WHAT TO PRODUCE: Copy every line from the one that holds "How do I perform: Click" to the end of the records below, exactly and with nothing else, but without any pictures.

(Screenshot grounding data)
· · · · ·
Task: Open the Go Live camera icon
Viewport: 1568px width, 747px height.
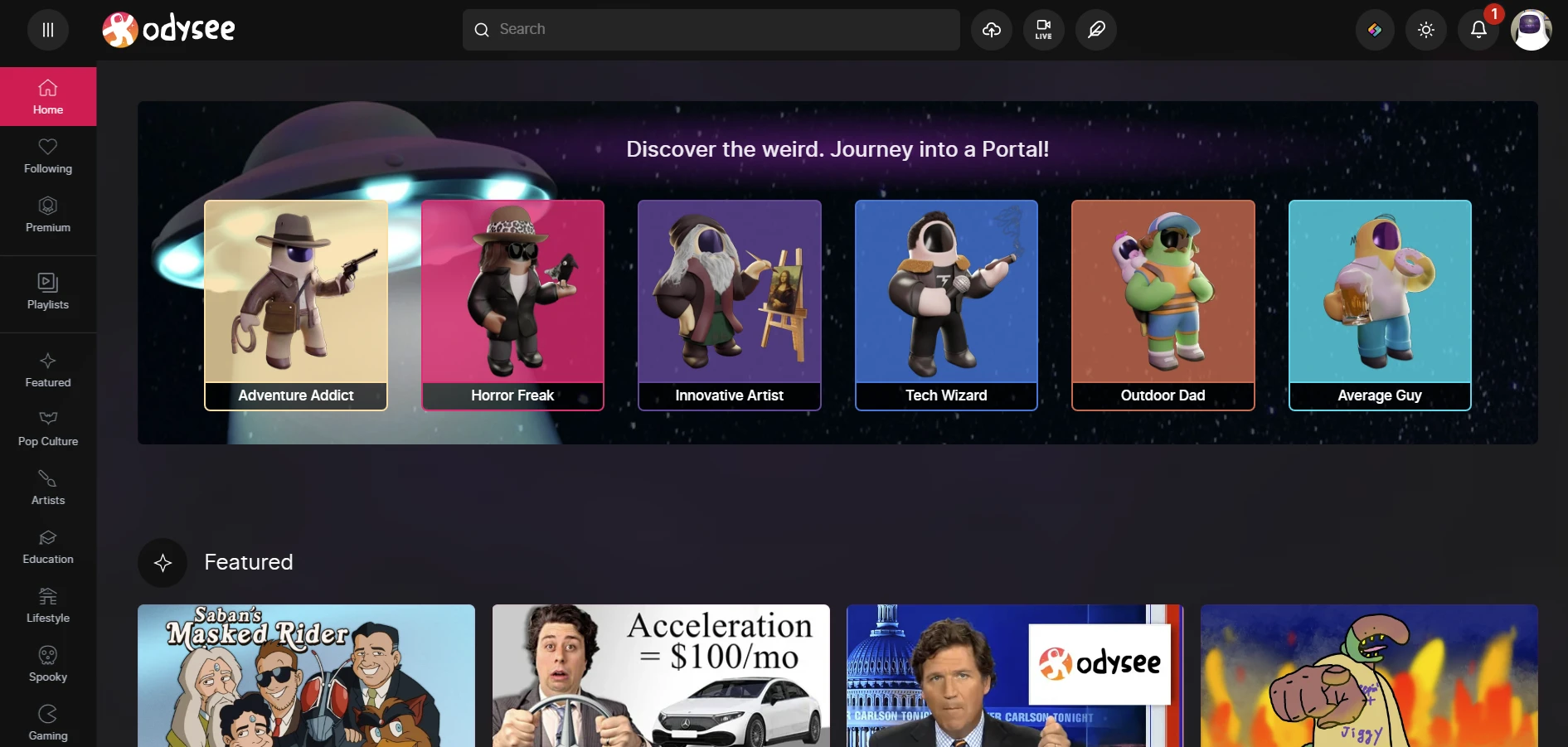Action: tap(1043, 30)
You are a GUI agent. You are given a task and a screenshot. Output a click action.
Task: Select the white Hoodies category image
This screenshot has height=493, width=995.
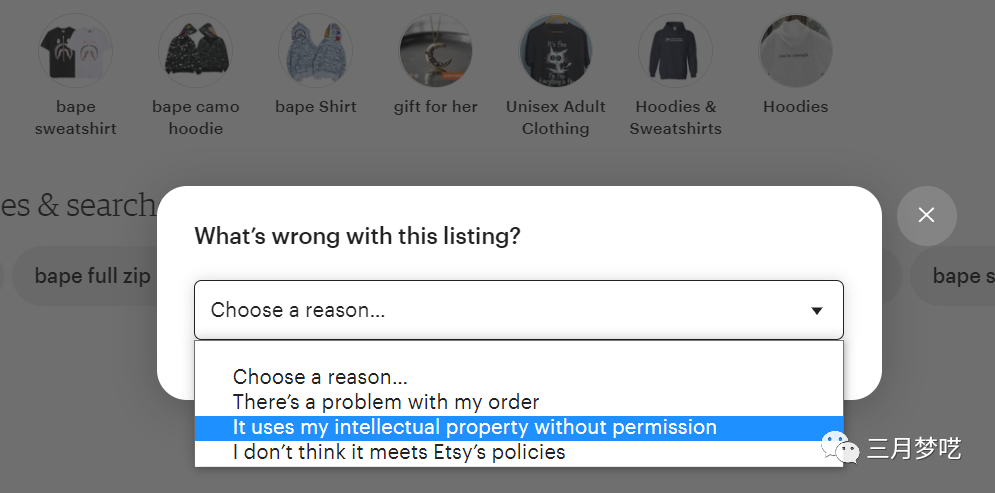point(795,50)
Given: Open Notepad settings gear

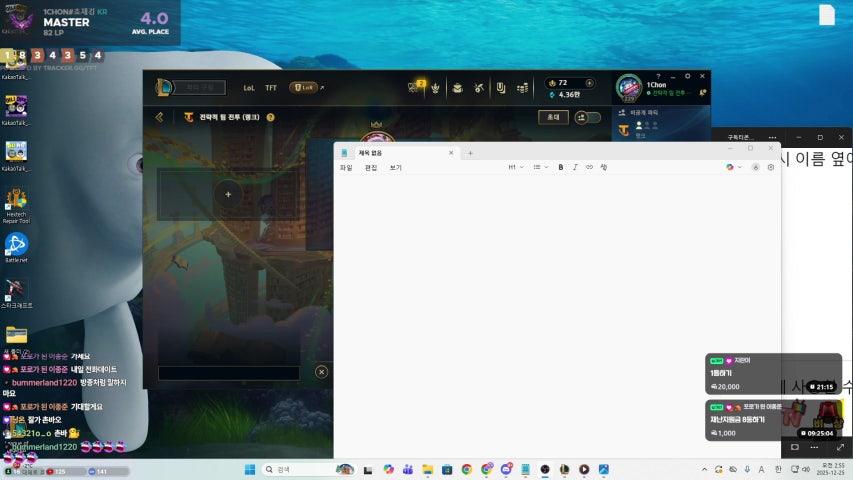Looking at the screenshot, I should pos(771,167).
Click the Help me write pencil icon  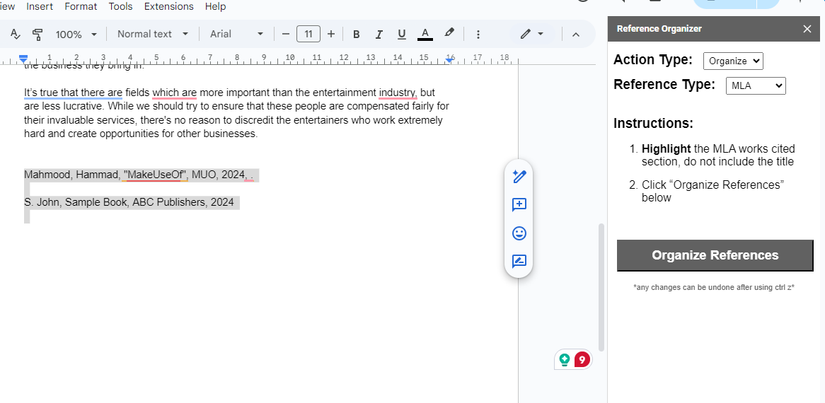[519, 176]
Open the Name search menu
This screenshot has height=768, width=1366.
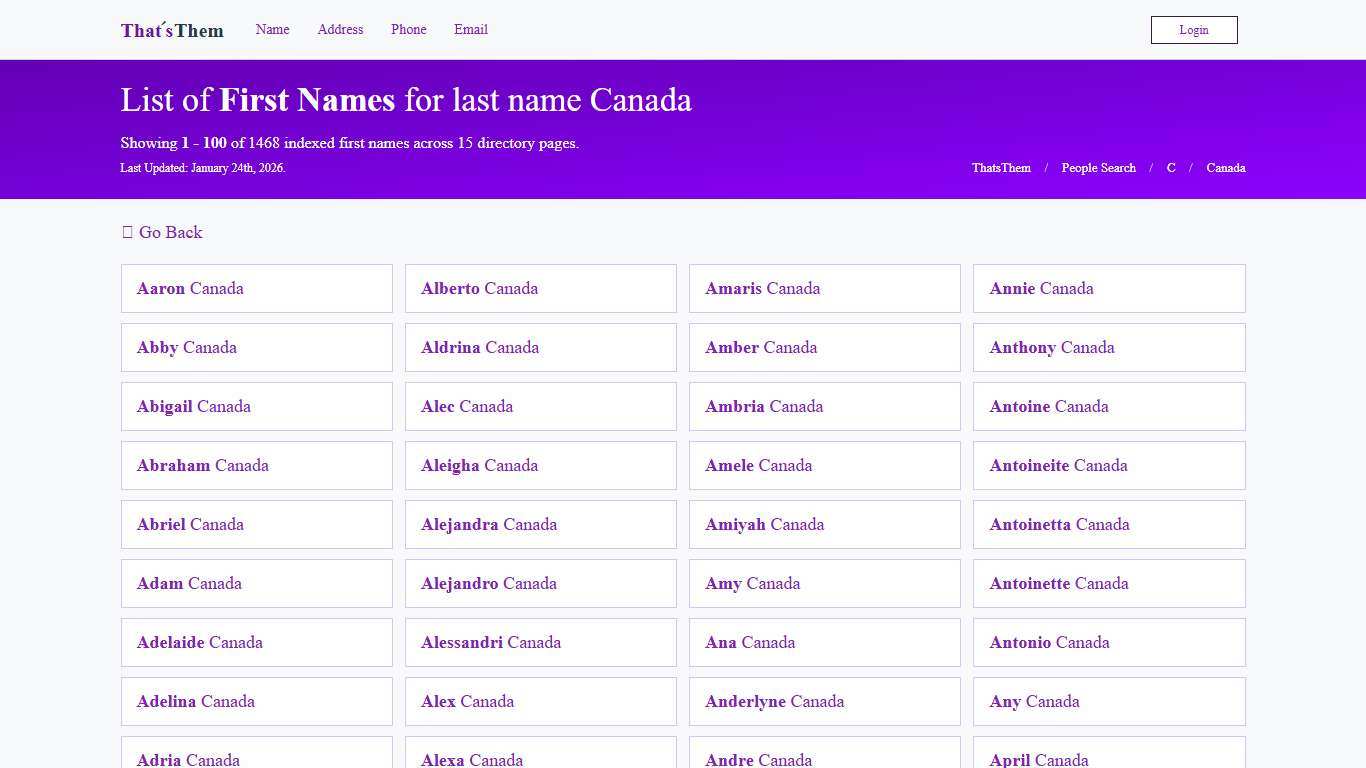272,29
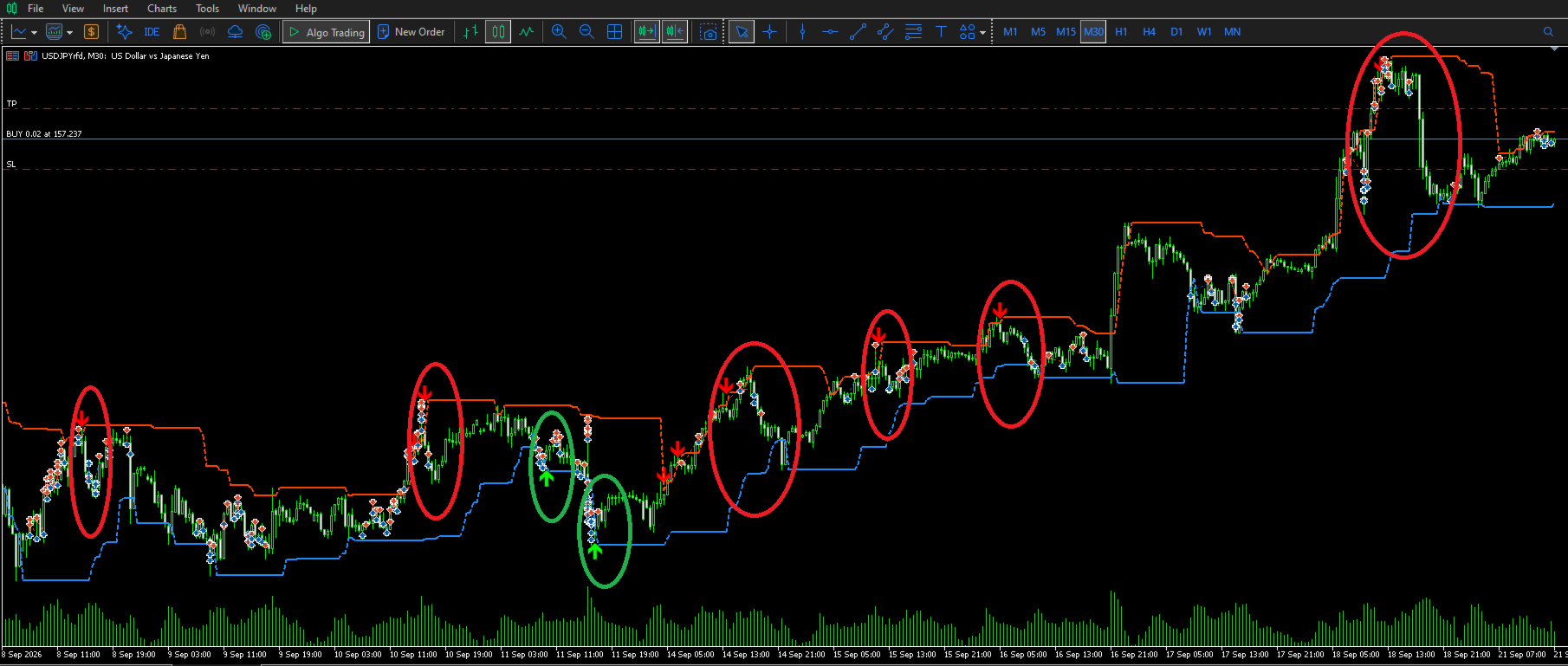Click the BUY 0.02 at 157.237 order line
This screenshot has width=1568, height=666.
(43, 134)
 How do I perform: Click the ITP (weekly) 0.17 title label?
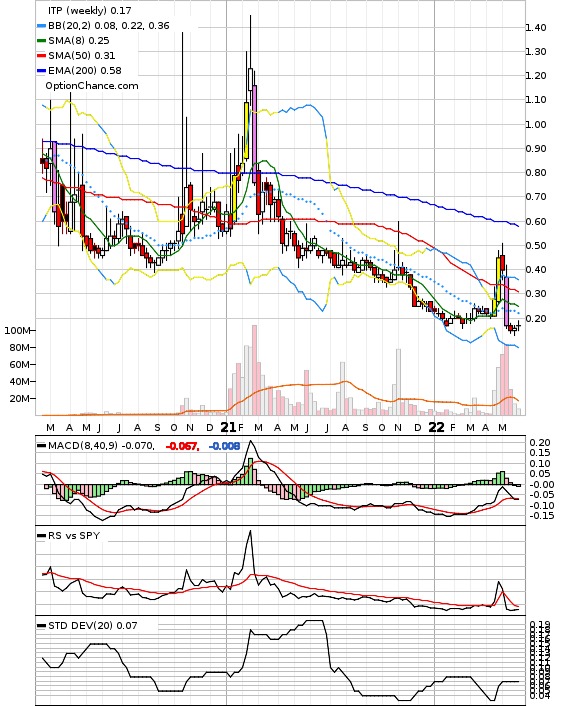(x=90, y=10)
· · · · ·
RESULT OF THE TASK:
 How do I perform: Click the ITP (weekly) 0.17 title label?
(x=90, y=10)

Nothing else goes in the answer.